=== Raw data ===
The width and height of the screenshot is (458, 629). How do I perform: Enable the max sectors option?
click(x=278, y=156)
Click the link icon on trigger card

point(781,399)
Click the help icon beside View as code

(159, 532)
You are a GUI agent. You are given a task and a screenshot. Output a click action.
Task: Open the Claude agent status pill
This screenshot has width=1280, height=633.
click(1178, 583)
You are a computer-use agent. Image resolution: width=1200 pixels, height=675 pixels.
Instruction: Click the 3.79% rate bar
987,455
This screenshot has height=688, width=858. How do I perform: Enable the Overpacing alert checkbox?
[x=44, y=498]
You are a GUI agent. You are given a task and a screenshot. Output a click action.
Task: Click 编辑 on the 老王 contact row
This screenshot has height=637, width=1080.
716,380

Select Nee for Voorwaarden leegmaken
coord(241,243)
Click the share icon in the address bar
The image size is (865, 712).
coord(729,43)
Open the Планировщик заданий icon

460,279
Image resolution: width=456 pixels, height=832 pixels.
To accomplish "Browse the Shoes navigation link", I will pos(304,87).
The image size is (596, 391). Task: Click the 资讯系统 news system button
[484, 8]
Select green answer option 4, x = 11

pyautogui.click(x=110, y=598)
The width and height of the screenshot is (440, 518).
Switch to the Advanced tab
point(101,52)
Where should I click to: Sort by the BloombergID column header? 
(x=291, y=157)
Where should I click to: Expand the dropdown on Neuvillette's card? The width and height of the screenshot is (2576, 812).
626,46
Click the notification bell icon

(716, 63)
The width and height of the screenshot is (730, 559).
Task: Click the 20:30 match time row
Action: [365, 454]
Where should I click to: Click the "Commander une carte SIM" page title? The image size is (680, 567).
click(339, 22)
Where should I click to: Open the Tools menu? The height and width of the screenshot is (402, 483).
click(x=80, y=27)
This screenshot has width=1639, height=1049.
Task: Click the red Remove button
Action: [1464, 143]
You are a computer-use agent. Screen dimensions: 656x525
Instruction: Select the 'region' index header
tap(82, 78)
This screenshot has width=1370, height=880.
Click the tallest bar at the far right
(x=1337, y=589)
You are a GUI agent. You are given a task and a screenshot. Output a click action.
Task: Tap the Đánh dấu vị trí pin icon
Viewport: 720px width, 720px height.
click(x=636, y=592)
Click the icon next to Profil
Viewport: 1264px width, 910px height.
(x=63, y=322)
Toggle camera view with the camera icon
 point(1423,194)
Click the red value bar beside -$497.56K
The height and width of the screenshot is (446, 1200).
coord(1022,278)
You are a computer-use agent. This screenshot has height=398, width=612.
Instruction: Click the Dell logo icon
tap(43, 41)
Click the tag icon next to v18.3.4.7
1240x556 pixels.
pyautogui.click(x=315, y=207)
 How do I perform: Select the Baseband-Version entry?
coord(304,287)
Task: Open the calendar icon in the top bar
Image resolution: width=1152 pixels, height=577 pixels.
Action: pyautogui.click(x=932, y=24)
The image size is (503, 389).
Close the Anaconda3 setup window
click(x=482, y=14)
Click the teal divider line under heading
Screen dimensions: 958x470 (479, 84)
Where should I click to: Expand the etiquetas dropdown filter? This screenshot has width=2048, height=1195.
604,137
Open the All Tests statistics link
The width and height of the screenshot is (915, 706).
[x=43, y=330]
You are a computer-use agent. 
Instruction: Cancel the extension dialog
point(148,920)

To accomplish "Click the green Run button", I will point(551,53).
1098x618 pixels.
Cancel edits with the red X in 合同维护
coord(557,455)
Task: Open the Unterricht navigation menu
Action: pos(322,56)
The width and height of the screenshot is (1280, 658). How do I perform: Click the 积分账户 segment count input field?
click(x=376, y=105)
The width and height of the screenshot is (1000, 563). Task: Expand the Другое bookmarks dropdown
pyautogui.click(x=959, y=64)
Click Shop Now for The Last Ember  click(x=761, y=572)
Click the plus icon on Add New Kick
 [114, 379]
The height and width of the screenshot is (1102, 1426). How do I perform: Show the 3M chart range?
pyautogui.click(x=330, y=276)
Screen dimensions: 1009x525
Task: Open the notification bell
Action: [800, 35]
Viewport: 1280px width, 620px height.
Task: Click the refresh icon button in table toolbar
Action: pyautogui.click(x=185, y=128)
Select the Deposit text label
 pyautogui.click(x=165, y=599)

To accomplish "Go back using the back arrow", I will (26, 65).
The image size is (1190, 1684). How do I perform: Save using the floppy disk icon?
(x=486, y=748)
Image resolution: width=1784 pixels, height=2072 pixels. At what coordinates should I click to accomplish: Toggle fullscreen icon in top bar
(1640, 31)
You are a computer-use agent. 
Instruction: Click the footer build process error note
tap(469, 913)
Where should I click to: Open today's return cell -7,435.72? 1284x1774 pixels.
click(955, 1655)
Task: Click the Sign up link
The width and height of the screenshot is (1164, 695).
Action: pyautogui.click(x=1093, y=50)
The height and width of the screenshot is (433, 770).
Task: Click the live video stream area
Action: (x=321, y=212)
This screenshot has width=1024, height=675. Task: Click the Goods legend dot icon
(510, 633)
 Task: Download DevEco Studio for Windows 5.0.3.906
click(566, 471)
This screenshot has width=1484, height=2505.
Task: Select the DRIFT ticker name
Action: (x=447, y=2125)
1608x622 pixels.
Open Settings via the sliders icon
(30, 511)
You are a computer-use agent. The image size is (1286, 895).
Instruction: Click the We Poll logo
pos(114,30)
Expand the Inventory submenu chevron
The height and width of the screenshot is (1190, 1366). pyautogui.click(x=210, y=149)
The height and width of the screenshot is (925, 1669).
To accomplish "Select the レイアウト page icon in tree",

=== Exercise ===
Your answer should be the line with "Instruction: Click the footer" and all lines after it in the listing above, repeated exactly. No other lines belong.

=== Expected output ===
Instruction: Click the footer build process error note
tap(469, 913)
Where should I click to: Open today's return cell -7,435.72? 1284x1774 pixels.
click(955, 1655)
Task: Click the Sign up link
The width and height of the screenshot is (1164, 695).
Action: pyautogui.click(x=1093, y=50)
The height and width of the screenshot is (433, 770).
Task: Click the live video stream area
Action: (x=321, y=212)
This screenshot has width=1024, height=675. Task: Click the Goods legend dot icon
(510, 633)
 Task: Download DevEco Studio for Windows 5.0.3.906
click(566, 471)
This screenshot has width=1484, height=2505.
Task: Select the DRIFT ticker name
Action: (x=447, y=2125)
1608x622 pixels.
Open Settings via the sliders icon
(30, 511)
You are a computer-use agent. The image size is (1286, 895).
Instruction: Click the We Poll logo
pos(114,30)
Expand the Inventory submenu chevron
The height and width of the screenshot is (1190, 1366). pyautogui.click(x=210, y=149)
The height and width of the screenshot is (925, 1669).
To accomplish "Select the レイアウト page icon in tree",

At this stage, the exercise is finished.